### Source passage
◆ ◆ ◆
Lee Cronin has made a curious sort of folk tale (introducing the film to the audience, he referred to it as proper "Irish horror"). The first hour or so the narrative skates along very familiar tropes: single mother, creepy child, a remote, shadowy estate, playing each scene in a recognizable series of narrative beats. But, setting up the third act (which begins precisely when Sarah finally announces to Christopher "You're not my son!"), suddenly Cronin eschews the familiar, worn approach and turns every dial to 11, making for an impressively terrifying (and entertaining) climax.

It's the kind of question that could plague even the least paranoid sort of parent. When our kids stop acting like themselves, what has happened to them, and how are we meant to contend with this awful imposter put in their place? As good a metaphor for adolescence as any, Cronin's film picks away at a common terror for parents, young and old: What are we meant to do when the child we thought we knew suddenly morphs into someone entirely different?

More creepy kids are afoot in Severin Fiala and Veronika Franz' The Lodge, though it takes us almost the entire film to figure that out. When the mother (Alicia Silverstone) of son Aiden (Jaeden Lieberher) and daughter Mia (Lia McHugh) commits suicide after their father (Richard Armitage) leaves her for young, beautiful Grace (Riley Keough), who as a young girl, was the lone survivor of a cult who drank poison, the kids turn their full resentment on their father's new lover, and are horrified when he tells them he plans on marrying her in the spring.
◆ ◆ ◆
### Given data
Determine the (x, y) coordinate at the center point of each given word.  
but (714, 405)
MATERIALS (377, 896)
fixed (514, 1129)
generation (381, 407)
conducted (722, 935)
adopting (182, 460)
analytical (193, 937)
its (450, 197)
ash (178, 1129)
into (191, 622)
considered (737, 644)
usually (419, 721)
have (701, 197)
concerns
◆ ◆ ◆
### Your goal
In the film review, what line marks the start of the third act of Lee Cronin's film?

### Response for this exercise
Sarah finally tells Christopher, "You're not my son!"